Rotasi.co.id – Menteri Agraria dan Tata Ruang/Kepala Badan Pertanahan Nasional (ATR/BPN) Nusron Wahid menyampaikan dorongan kepada generasi muda untuk berperan aktif dalam pembangunan tata ruang dan pertanahan nasional saat memberikan kuliah umum dalam program ‘Indonesia Punya Kamu’.
Ia menegaskan kegiatan tersebut bertujuan memperkuat kontribusi intelektual muda dalam menciptakan tata ruang yang adil, modern, dan berkelanjutan.
“Masa depan tata ruang dan pertanahan berada di tangan generasi terdidik,” kata Menteri Nusron dalam keterangan tertulis yang diterima pada Selasa (2/12/2025).
Dalam paparannya, Menteri Nusron menyebut mahasiswa merupakan kelompok intelektual yang memiliki kemampuan memimpin perubahan sosial dan pembangunan nasional.
“Mahasiswa adalah kaum terdidik, kelompok yang dipercaya oleh Tuhan untuk memelihara peradaban melalui ilmu pengetahuan,” ujarnya.
Ia menjelaskan berbagai tantangan pertanahan mulai dari penataan ruang, keadilan akses lahan, hingga keseimbangan Pembangunan memerlukan gagasan baru dari generasi muda.
“Transformasi pelayanan pertanahan tidak cukup hanya administratif, tetapi membutuhkan analisis, etika publik, dan kesadaran lingkungan,” tutur Nusron.
Menurutnya, agenda transformasi pertanahan ke depan mencakup pemerataan akses lahan, pengurangan kesenjangan pemanfaatan tanah, serta penciptaan ruang hidup yang mendukung pertumbuhan ekonomi nasional.

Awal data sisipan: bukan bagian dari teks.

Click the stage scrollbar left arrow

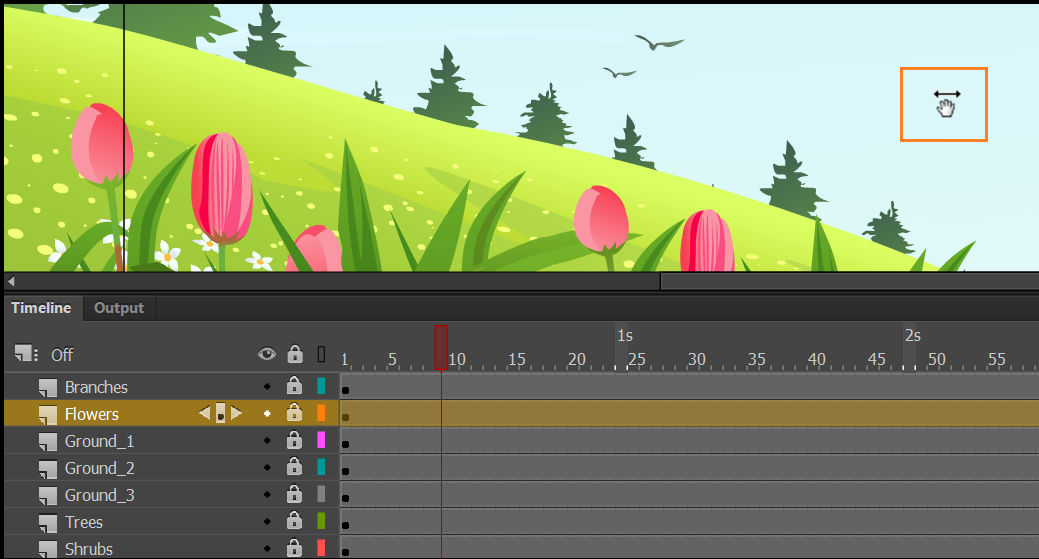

“Semua itu mustahil dicapai tanpa partisipasi profesional muda yang memahami teknologi dan dinamika sosial modern,” paparnya.
Menteri Nusron juga mengundang lulusan planologi, geodesi, dan hukum pertanahan untuk turut bergabung membangun sektor agraria Indonesia.
“Kementerian ATR/BPN mengajak generasi muda untuk ikut bekerja membangun negeri. Indonesia punya kamu,” tegasnya.
Pada kesempatan yang sama, Rektor Undip Suharnomo menegaskan komitmen kampus dalam membuka kesempatan pendidikan seluas-luasnya melalui beasiswa dan dukungan akademik.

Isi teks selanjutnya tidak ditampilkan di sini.